A CRISPR-based system has been programmed to kill cancer cells by reading their RNA signatures and then shredding their chromatin from the inside. In plain terms, the tool does not try to repair a broken cancer gene. It waits until a cell displays a cancer-specific transcript, then activates Cas12a2 to cut so aggressively that the cell is driven into DNA damage and self-destruction.

The work, published online June 8, 2026, in Nature, came from researchers at the Innovative Genomics Institute at UC Berkeley, the University of California, San Francisco, Gladstone Institutes, the University of Utah and Utah State University. The target is one of oncology’s hardest problems: p53, a tumor suppressor gene that has been tied to cancer since the late 1980s and has long been viewed as a premium therapy target. No p53-targeting drug has reached the market, in part because tumor suppressors do not offer the kind of easy drug pocket that many cancer medicines need, and because restoring a mutant p53 protein is technically difficult.

Instead, the researchers used CRISPR-Cas12a2, an RNA-guided nuclease with trans-nucleolytic cleavage activity, to detect cancer-specific transcripts and trigger trans chromatin cleavage. That sequence-specific attack is what the researchers describe as RNA-triggered chromatin shredding: once activated, Cas12a2 keeps cutting DNA until the cell collapses. University of Utah Health said the system acted more like a paper shredder than precision scissors, destroying cells rather than editing them, and leaving healthy cells untouched in the lab setting.
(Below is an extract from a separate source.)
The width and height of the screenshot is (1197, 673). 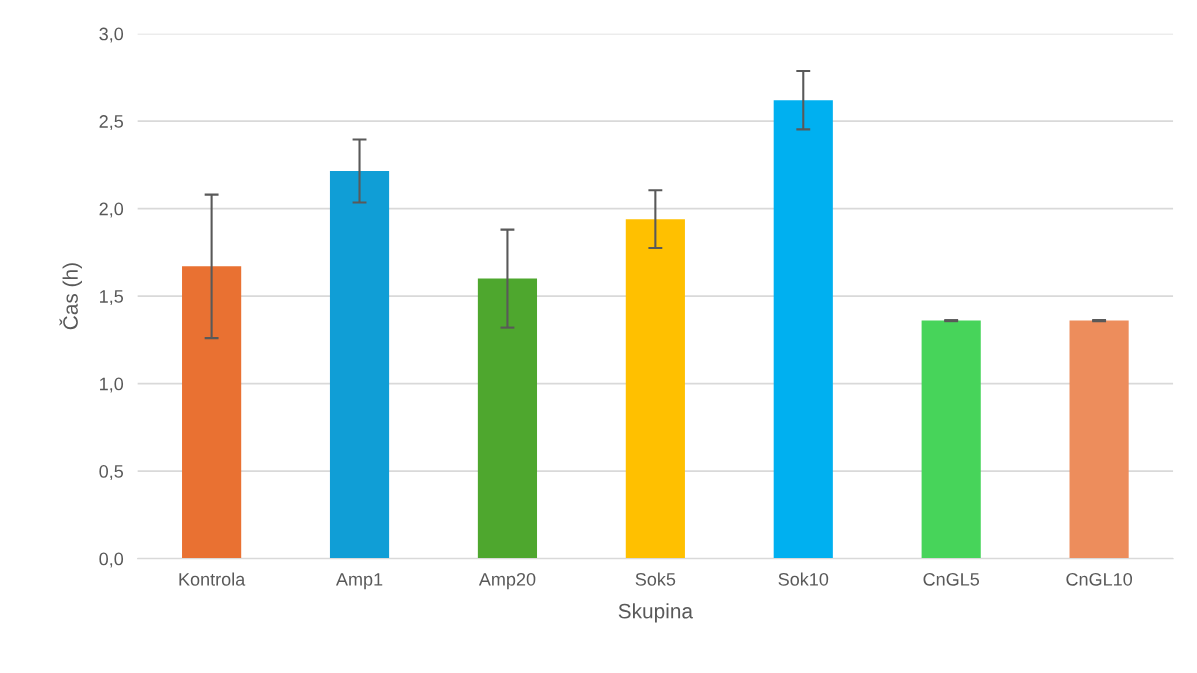 What do you see at coordinates (656, 579) in the screenshot?
I see `x-tick-label: Sok5` at bounding box center [656, 579].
The pitch is broad. The Innovative Genomics Institute said the strategy could reach mutations found in nearly half of all cancer cases and in 70% to 90% of some of the most difficult cancers, including ovarian, pancreatic and non-small cell lung cancer. Jennifer Doudna said the method could be adapted quickly to new mutations, and first author Jingkun Zeng said the idea grew from the view that tumor suppressor mutations may be better handled by identifying and eliminating cancer cells outright. Zeng previously did doctoral research at the Francis Crick Institute on cancer evolution.
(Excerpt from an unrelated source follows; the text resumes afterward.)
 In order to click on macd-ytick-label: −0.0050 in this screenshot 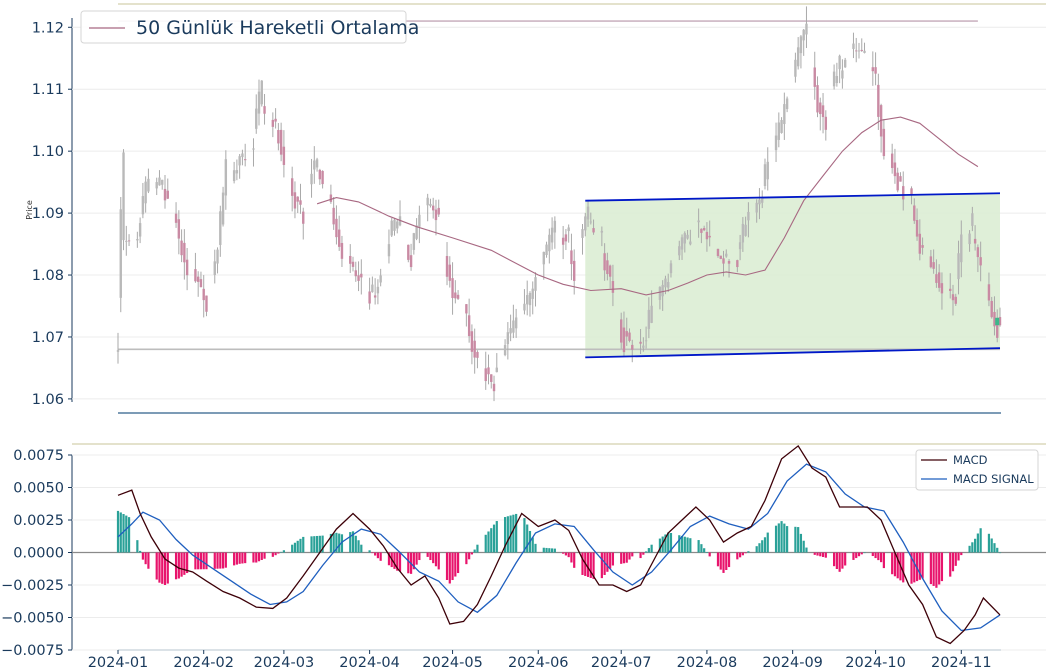, I will do `click(32, 619)`.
The promise is clear, but the leap to medicine is still large. University of Utah Health said the technology has mainly been tested in cells in a dish so far. That leaves the biggest questions untouched: how to deliver it safely into tumors, how to avoid off-target damage in healthy tissue, how tightly it can distinguish cancer from normal cells in the body, and how long it will take before human relevance moves from concept to clinic.